If you are not one of the lucky ones that was born into a family that is real estate savvy, you will need to learn the ropes.  You can read all the Rich Dad Poor Dad books that give theory, but you'll want to go far beyond books and actually set up a network of knowledgeable contacts that can support your venture.  Buying a home for a residence is one thing, but buying a home to invest in is an entirely different ball game.  The type of contacts necessary to fulfill a decent real estate investment strategy... Loan Officer,  Attorney, Realtor, Accountant and possibly a property manager.  Choose these contacts carefully as their advice and knowledge can make or break your investment success capability.

 

                                                            
 

Your loan officer is going to be a business partner of sorts and you will need a good one with a strong reputation.    When you venture into the realm of investment real estate cash is more important and typically lenders will require a more substantial down payment than on a residence.  Also, you will probably pay a higher interest rate since this is not for your primary residence.

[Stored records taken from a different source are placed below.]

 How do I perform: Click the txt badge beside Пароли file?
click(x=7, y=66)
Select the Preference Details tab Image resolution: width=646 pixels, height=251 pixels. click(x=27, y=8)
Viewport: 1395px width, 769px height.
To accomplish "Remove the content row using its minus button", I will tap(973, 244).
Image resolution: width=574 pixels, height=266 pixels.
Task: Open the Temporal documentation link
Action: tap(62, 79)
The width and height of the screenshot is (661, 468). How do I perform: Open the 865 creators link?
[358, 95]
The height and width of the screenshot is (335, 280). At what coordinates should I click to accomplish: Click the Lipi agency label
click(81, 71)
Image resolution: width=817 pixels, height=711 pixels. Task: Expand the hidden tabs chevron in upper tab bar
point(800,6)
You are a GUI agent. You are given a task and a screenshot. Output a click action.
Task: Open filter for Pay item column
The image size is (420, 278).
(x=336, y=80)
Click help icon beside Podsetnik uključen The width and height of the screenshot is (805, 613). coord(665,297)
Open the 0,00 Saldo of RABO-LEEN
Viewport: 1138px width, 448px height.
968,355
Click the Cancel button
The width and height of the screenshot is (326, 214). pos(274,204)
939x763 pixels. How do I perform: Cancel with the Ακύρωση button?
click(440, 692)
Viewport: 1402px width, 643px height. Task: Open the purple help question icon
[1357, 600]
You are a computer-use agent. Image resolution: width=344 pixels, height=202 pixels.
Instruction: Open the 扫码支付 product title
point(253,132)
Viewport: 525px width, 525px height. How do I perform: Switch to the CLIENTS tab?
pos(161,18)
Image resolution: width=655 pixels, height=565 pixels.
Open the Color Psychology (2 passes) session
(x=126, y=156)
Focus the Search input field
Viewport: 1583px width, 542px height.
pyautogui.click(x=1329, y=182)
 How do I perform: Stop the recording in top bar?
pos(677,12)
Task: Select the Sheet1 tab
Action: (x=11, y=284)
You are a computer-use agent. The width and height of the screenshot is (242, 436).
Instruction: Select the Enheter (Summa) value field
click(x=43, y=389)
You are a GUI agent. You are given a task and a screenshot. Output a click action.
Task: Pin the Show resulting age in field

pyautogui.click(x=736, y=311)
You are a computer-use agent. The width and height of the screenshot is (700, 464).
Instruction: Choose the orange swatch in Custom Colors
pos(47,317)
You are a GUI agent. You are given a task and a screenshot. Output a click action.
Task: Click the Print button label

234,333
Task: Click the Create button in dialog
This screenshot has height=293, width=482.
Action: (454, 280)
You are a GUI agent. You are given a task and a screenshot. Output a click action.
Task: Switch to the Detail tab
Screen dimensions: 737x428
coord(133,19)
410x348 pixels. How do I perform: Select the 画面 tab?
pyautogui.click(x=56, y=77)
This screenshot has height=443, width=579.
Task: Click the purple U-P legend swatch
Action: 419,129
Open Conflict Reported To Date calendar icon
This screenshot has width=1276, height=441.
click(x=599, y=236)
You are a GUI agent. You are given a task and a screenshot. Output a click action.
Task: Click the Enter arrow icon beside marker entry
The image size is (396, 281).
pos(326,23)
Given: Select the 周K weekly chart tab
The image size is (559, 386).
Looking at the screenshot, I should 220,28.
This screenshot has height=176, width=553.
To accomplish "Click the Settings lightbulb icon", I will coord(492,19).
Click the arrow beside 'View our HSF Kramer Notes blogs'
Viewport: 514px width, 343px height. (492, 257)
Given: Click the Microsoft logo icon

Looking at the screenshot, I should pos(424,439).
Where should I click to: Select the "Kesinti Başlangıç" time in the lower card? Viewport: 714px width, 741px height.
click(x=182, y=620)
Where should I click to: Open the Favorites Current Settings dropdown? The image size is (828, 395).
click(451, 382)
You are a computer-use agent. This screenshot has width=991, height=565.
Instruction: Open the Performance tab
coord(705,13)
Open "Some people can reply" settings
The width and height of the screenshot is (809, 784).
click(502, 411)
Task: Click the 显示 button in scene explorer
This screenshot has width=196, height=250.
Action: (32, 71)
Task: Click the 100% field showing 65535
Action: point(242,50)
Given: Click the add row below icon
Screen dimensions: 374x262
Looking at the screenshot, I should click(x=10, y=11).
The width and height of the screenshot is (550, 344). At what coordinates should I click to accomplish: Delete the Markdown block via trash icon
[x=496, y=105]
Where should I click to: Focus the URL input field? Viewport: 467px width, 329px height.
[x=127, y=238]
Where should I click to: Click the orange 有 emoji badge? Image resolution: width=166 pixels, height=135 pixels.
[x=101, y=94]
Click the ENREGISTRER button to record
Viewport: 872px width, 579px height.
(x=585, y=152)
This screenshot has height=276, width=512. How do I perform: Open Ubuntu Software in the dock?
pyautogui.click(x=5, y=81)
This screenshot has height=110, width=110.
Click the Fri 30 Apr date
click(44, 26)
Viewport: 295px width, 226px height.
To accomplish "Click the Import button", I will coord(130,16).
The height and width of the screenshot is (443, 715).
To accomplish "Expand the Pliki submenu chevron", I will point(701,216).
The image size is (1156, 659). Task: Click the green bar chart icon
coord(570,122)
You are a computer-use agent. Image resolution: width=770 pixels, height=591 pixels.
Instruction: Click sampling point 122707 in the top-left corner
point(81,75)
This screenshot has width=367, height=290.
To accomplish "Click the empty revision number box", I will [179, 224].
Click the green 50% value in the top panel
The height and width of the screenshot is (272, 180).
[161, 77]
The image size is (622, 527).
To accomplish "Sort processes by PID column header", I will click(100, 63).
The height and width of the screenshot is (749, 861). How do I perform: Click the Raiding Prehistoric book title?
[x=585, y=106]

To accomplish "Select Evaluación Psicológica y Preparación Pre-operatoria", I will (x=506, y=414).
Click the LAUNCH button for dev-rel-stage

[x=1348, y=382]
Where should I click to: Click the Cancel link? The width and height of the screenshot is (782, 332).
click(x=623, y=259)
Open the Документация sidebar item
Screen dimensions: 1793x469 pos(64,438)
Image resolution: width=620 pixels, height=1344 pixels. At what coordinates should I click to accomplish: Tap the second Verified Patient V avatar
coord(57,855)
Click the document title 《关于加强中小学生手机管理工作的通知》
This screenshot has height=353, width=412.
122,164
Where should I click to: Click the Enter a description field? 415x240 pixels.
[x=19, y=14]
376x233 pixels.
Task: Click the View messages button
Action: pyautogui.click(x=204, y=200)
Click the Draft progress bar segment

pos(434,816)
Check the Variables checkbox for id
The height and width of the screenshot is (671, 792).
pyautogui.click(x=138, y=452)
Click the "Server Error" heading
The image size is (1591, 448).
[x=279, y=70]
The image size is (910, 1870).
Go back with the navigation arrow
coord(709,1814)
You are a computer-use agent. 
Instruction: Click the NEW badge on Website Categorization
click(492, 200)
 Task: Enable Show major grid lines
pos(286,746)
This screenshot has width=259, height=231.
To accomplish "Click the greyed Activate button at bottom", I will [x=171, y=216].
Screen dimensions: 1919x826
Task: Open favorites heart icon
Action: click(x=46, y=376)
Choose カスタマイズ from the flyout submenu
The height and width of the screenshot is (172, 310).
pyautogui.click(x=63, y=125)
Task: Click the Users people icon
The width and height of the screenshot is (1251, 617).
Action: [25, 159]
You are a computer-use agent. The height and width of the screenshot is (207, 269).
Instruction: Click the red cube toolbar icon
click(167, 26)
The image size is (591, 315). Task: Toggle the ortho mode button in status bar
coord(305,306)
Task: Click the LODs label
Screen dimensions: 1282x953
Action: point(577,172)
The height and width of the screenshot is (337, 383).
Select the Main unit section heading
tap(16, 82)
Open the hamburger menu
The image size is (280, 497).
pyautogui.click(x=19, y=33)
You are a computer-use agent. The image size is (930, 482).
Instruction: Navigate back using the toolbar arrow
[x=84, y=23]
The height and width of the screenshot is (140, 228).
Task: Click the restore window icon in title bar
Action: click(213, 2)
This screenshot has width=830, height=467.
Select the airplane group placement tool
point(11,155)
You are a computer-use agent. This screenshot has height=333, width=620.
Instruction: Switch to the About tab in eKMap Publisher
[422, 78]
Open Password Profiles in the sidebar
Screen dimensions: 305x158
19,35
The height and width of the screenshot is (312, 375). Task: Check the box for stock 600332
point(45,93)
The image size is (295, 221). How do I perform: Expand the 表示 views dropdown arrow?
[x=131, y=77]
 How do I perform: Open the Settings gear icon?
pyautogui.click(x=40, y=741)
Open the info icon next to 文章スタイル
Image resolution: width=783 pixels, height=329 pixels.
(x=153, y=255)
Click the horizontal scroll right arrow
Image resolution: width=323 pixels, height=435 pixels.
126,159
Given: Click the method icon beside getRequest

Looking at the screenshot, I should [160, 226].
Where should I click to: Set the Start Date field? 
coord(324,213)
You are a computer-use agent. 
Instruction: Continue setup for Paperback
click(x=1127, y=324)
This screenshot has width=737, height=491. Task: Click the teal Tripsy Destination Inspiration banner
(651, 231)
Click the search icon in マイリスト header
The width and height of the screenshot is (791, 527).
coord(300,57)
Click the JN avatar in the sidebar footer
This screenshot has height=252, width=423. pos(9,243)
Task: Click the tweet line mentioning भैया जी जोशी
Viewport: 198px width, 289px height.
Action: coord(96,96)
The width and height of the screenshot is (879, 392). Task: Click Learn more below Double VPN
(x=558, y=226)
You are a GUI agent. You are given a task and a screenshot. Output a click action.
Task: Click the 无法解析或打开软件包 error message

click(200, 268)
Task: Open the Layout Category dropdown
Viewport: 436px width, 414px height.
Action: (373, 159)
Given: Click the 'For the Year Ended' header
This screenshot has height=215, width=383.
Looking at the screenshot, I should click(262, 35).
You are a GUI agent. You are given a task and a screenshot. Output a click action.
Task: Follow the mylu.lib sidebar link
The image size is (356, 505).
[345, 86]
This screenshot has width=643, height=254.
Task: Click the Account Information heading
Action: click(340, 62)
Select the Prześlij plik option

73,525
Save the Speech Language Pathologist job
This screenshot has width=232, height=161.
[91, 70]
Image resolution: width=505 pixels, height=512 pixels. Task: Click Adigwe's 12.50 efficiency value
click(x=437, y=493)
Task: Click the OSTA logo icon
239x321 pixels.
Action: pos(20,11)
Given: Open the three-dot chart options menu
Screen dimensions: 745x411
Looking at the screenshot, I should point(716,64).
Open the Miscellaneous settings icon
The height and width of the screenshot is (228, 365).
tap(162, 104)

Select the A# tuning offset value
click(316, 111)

Double Rainbow in Hawaii Kai, Honolulu Hawaii

 

In Hawaii, the type of property (Fee Simple or Leasehold )you are purchasing is important .  Fee simple is much easier to finance.  Leasehold will depend on the length of the lease.  In the condominium realm, and especially in areas like Waikiki, the percentage of owner occupants will also play a role in your ability to finance.  Lenders prefer to see 50% or higher owner occupancy.  With Condo-tels, lenders are not as likely to provide funding on these properties since their portfolios are fully leveraged.  Condo-tels are like hotels, but you can own the room and they usually have a management company that provides services such as, cleaning, maintenance, reservations, front desk and other amenities.  These amenities do vary by project.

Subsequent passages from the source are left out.